Mr Coaker and Ms Curran said there were "significant questions" about the handling of the incident, particularly the two-year delay in making it public.
In a joint letter to MP James Arbuthnot, chair of the Defence Select Committee, they said: "It is critical that the public, particularly those who live close to facilities in Dounreay, have complete confidence in the safety regime that is in place.
"We believe there must be public confidence in the Government to be open and transparent about these issues. This confidence has been damaged by the two- year delay in informing the public.
"There are still many unanswered questions. That is why we are requesting that the Defence Select Committee undertakes an inquiry into the incident at Dounreay.
"We believe such an inquiry would not only shed light on what happened following the incident at Dounreay, but would also help to restore public confidence and trust."
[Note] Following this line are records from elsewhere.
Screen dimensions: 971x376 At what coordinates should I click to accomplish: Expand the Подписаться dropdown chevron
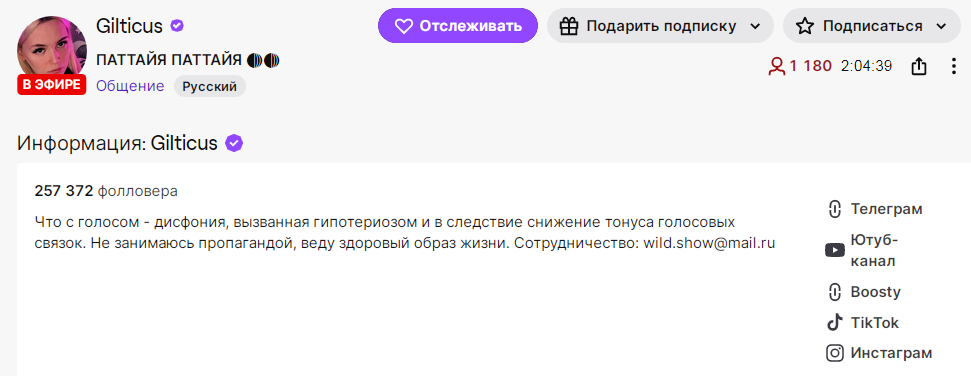(941, 26)
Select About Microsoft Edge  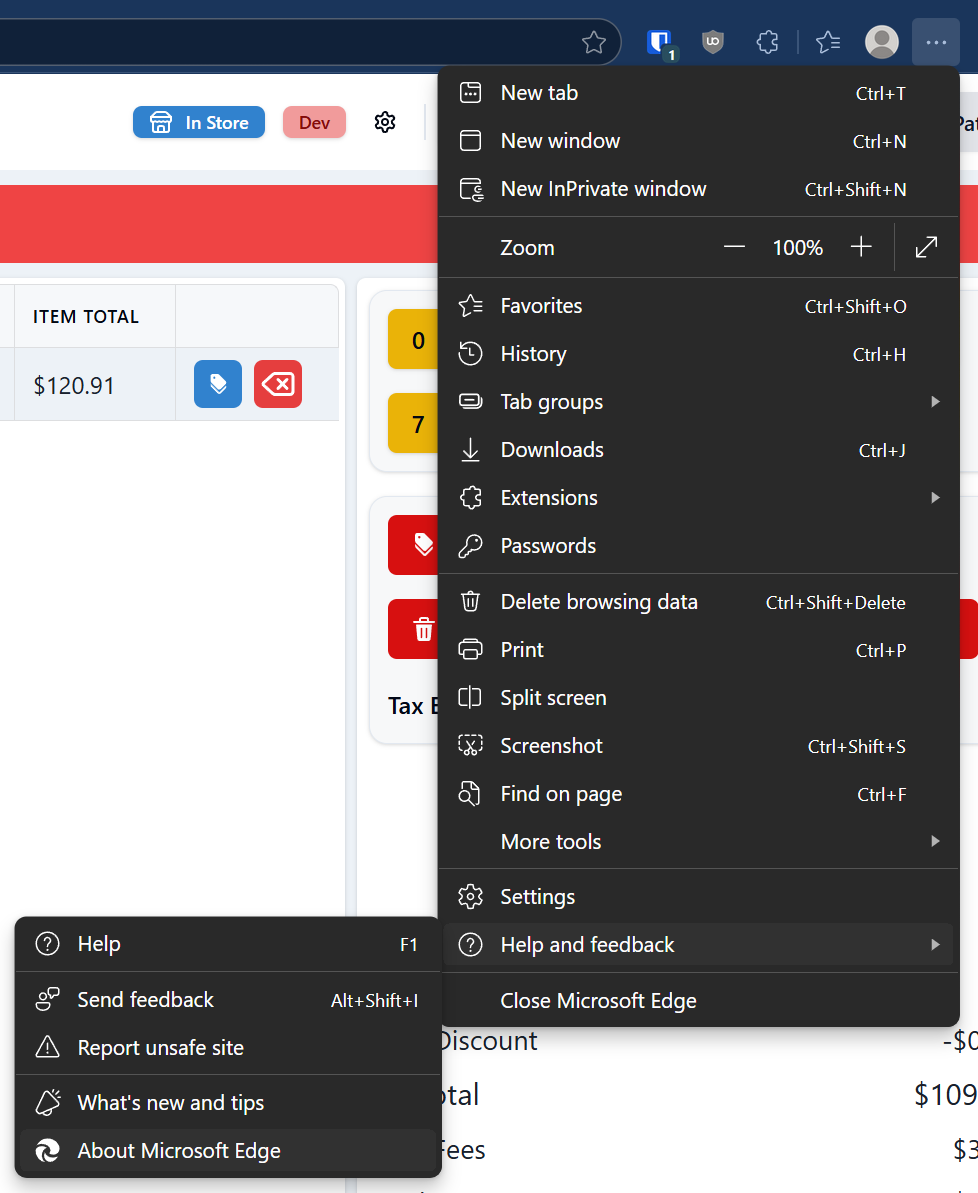179,1151

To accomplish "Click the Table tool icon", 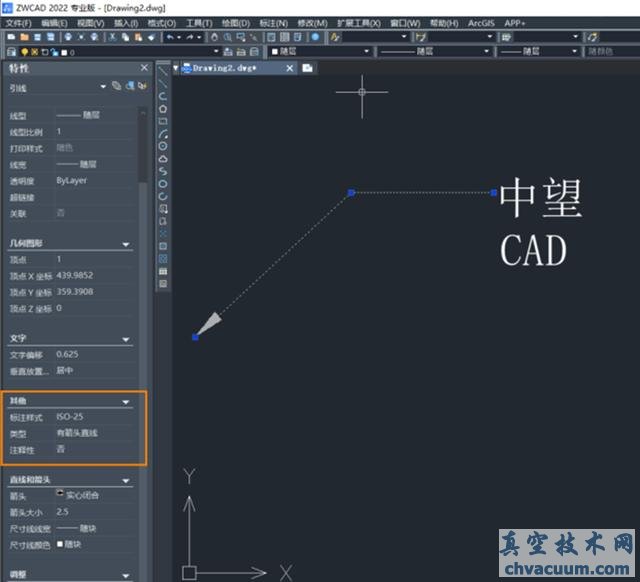I will point(163,271).
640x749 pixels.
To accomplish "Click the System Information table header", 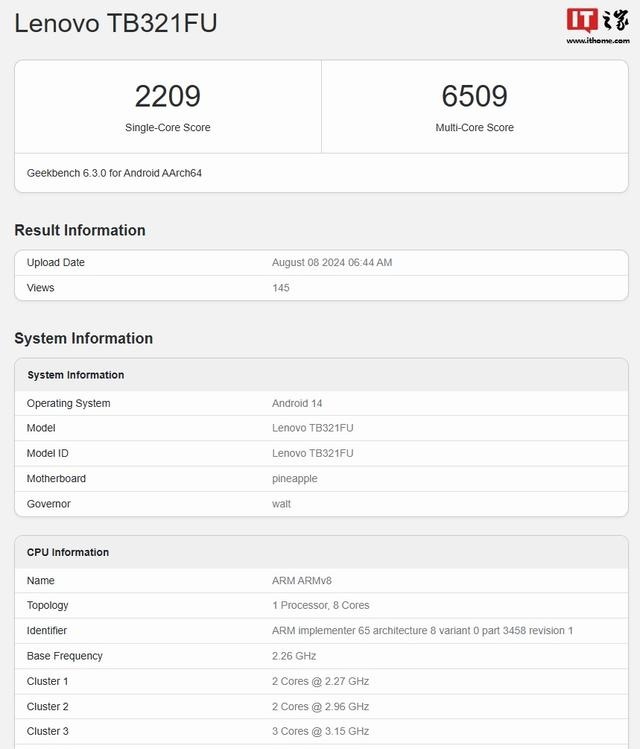I will 76,375.
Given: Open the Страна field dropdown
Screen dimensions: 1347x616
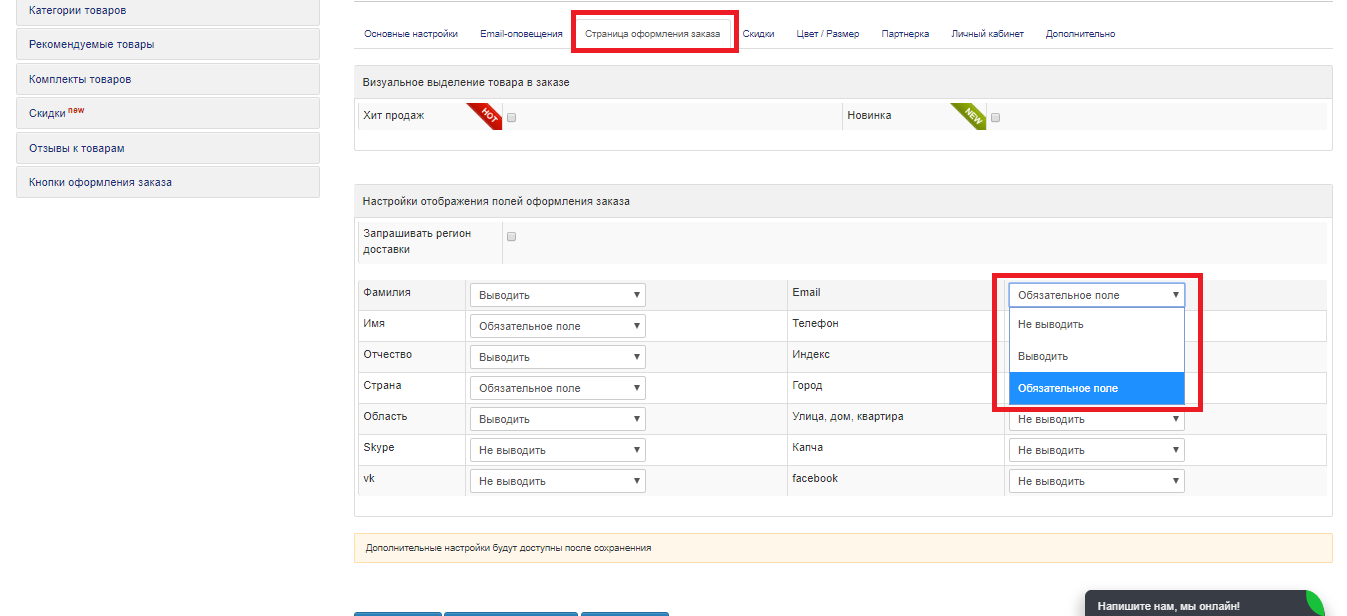Looking at the screenshot, I should [x=557, y=388].
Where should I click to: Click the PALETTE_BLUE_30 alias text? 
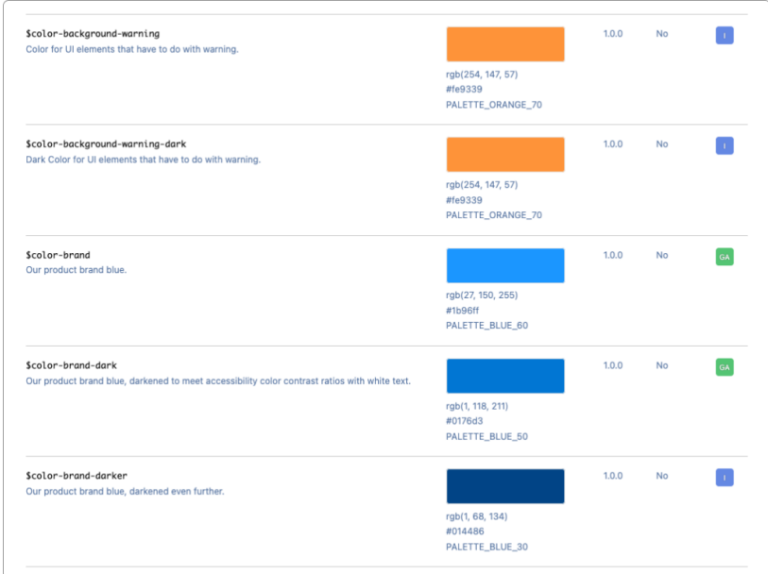pyautogui.click(x=487, y=547)
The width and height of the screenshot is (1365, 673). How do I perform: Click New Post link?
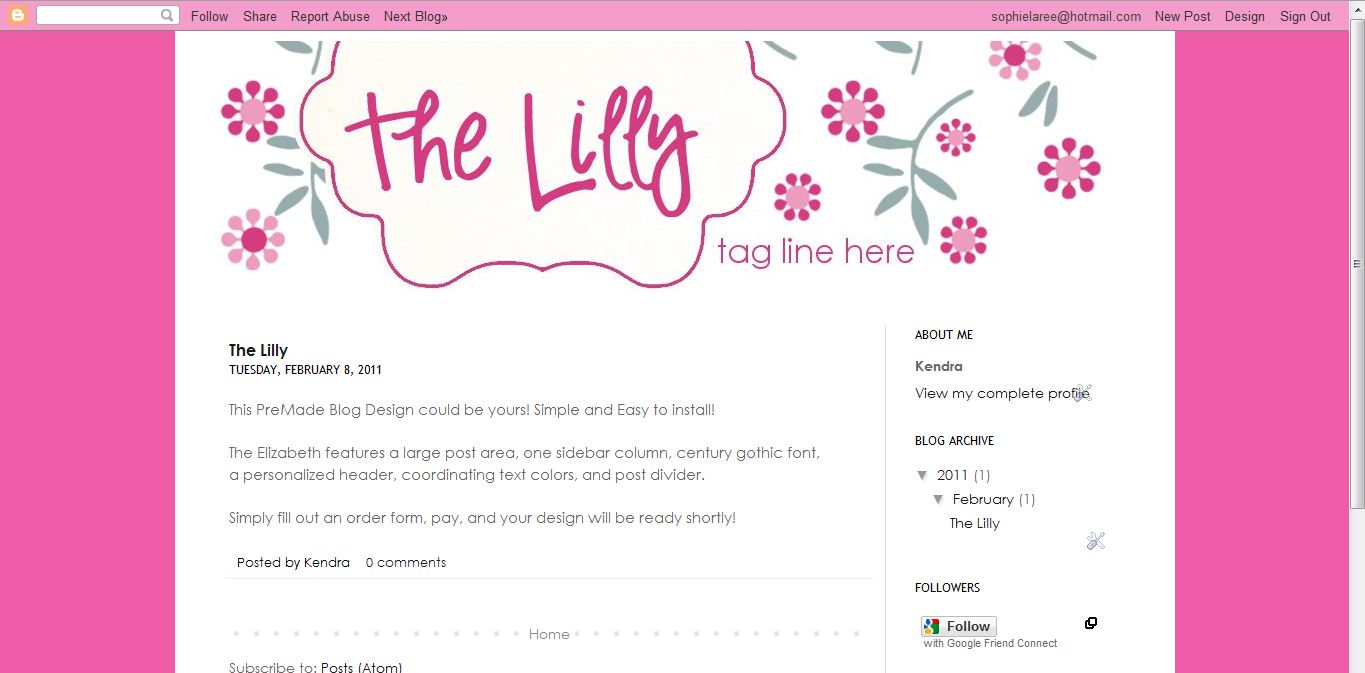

Mr Hammond told MPs that both the independent Defence Nuclear Safety Regulator and the Scottish Environment Protection Agency (Sepa) had been alerted to the problem.
Following the announcement in the Commons, Scottish Veterans Minister Keith Brown accused Westminster of "disrespect" and said it was "'totally unacceptable" that the Scottish Government had not been told.
The joint letter from Mr Coaker and Ms Curran queries "a nine-month delay" in the Ministry of Defence informing regulator Sepa and raises concerns that the Scottish Parliament was not made aware.
It continues: "It is unclear if the MoD informed Sepa under a non-disclosure agreement."
A Ministry of Defence spokesman said: "The Scottish Environment Protection Agency (Sepa) was not ordered to withhold information from the Scottish Government and it is absolutely wrong to suggest otherwise.
"Having been told about the situation, Sepa themselves chose not to inform ministers based on their expert view that the local community and environment is not at risk.
"As we have consistently made clear, the announcement was about the decision to re-fuel HMS Vanguard, not the issue at Dounreay, where regulators judged the reactor continues to operate safely."